15

2K 112 0
                                    

"Elo yakin Fy, mau ngelakuin itu?"

Ify mengangguk dengan wajah kesal menatap Agni, yang lagi-lagi menjadi cerewet. Dan entah sudah berapa kali ia mengajukan pertanyaan yang sama seperti itu. Saat tadi sore ia bilang, mau berhenti bekerja dikafe agar bisa menjaga Ray tanpa harus merepotkan Bu Mimin pagi sampai malam--kalau mereka berempat sedang bekerja.

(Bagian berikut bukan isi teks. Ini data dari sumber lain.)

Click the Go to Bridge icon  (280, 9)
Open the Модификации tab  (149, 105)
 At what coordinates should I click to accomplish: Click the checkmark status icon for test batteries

"Apa kita gak ada cara lain aja, selain itu?" tanya Agni lagi.

"Ya mau gimana lagi Ag, gak mungkin juga lah kita bawa Ray kerja terus. Di titipin ke Bu Mimin juga gak enak, kita sekolah aja udah titip ke beliau. Masa giliran kita kerja juga nitip Ray ke beliau, meski beliau terlihat senang. Tapi hati manusia siapa yang tau, iya kan?" jelas Ify.

Agni mengangguk. "Iya juga sih," ujarnya seraya menyandarkan tubuhnya disofa.

"Tapi Fy, kita nitip juga gak gratis kan ke Bu Mimin nya. Jadi kita gak perlu ngerasa gitu kali,"

"Ya elo, emang bener Ag. Tetapi tetep aja, kita bayar beliau aja gak tentu kan?"

"Iya Fy, tapi gak harus lo kali yang keluar. Yang pingin ada bayi dirumah ini kan bukan lo," ucapnya masih mencari sanggahan agar Ify membatalkan rencananya keluar dari kerjanya.

"Maksud lo apa Ag? Lo nyuruh gue yang keluar gitu?" Shilla yang sedari tadi diam, akhirnya buka suara saat mendengar Agni membawa-bawa keisengannya waktu itu.

Agni memutar bola matanya. "Gue gak ada bilang lo yang keluar ya, gue cuma bilang yang pingin ada bayi itu bukan Ify. Kenapa harus Ify yang berkorban,"

"Itu sama aja lo ngarep gue yang keluar,"

"Ya, bagus sih kalo lo sadar," ujar Agni acuh.

Membuat Shilla menatap Agni kesal, apa-apa'an Agni ini, tadi kan mereka lagi ngebahas Ify yang berencana mau keluar kerja. Kenapa jadi dia yang disuruh keluar, pikirannya.

Shilla tau Agni itu gak serius ngomong gitu, tapi tetep aja itu menyebalkan.

"Kok lo ngeselin ya Ag," ujar Shilla

"Lah Shil, Agni kan emang udah ngeselin dari sananya kali." Via menyahut polos.

"Apasih Vi, diem aja deh lo kalo gak ngerti,"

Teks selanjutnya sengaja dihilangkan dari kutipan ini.